Tout d'abord l'amélioration du sol.

Après les pommes de terre je sème un engrais vert (de la phacélie) puis l'année suivante, je plante des cultures gourmandes (tomates poivrons aubergines ...)J'apporte du compost entre pomme de terre et phacélie puis entre phacélie et tomates. La phacélie est broyée en fin d'hiver et incorporée au sol avec le compost.

Cette année après les tomates (que je viens d'arracher car elles étaient trop malades) j'ai apporté du compost puis j'ai paillé avec de la paille de blé broyée avec le grain (j'espère une levée du blé que j'enfouirais en engrais vert).
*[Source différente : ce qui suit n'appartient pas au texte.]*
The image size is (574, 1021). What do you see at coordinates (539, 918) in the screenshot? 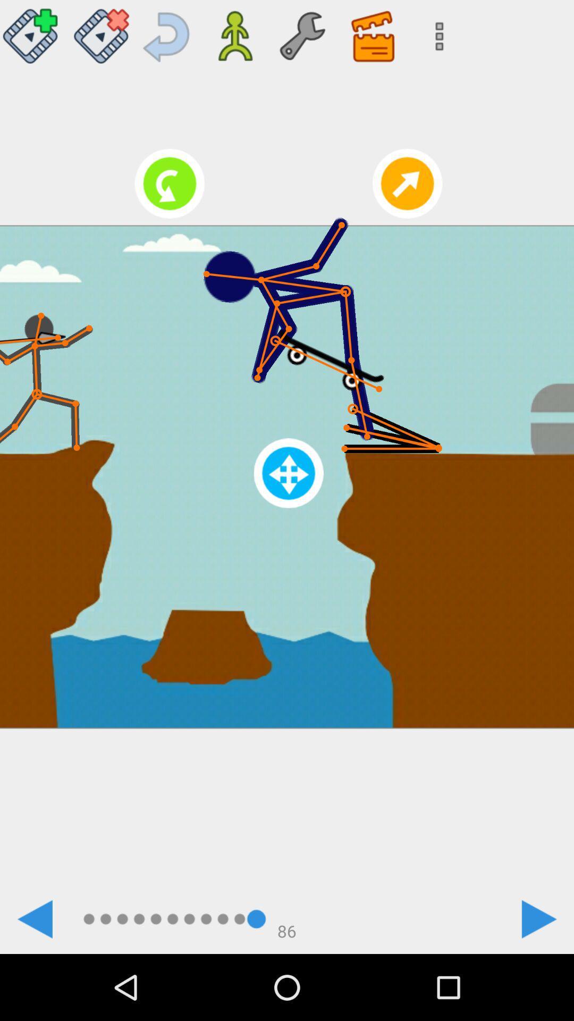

Après les oignons, les échalotes et l'ail j'ai apporté du compost bien décomposé et planté des choux pomme, choux brocolis et choux de Bruxelles.
Les apports importants de compost de bois et gazon confectionné dans la serre durant l'hiver et le printemps donnent des résultats très satisfaisants. Du fait de la grosse quantité de bois j'avais peur que mon compost manque d'azote et freine la croissance, il n'en est rien les choux sont énormes, les poireaux poussent aussi de manière très satisfaisante.
Tout cela confirme mon principe de base au jardin : les plantes savent se nourrir toutes seules. Il suffit de leur fournir un sol riche et en bonne santé, elles seront elles aussi en bonne santé.

Je voudrais appliquer maintenant un autre principe : ne jamais laisser un sol nu, afin d'éviter le tassement par les pluies et le lessivage des éléments nutritifs du sol.
Les engrais verts d'automne permettent de stocker l'azote sous forme organique à l'automne et ainsi éviter le lessivage durant l'hiver.
Lorsqu'il n'est pas possible de semer d'engrais vert le paillage permet de limiter le tassement, favorise la vie du sol et limite le développement des herbes. Sous une épaisse couche de paille (10 à 15 cm) le sol ne se refroidit pas autant que s'il est nu et les animaux travaillent la terre tout l'hiver si bien que l'on retrouve en fin d'hiver un sol meuble très facile à travailler et enrichi par la décomposition du paillage.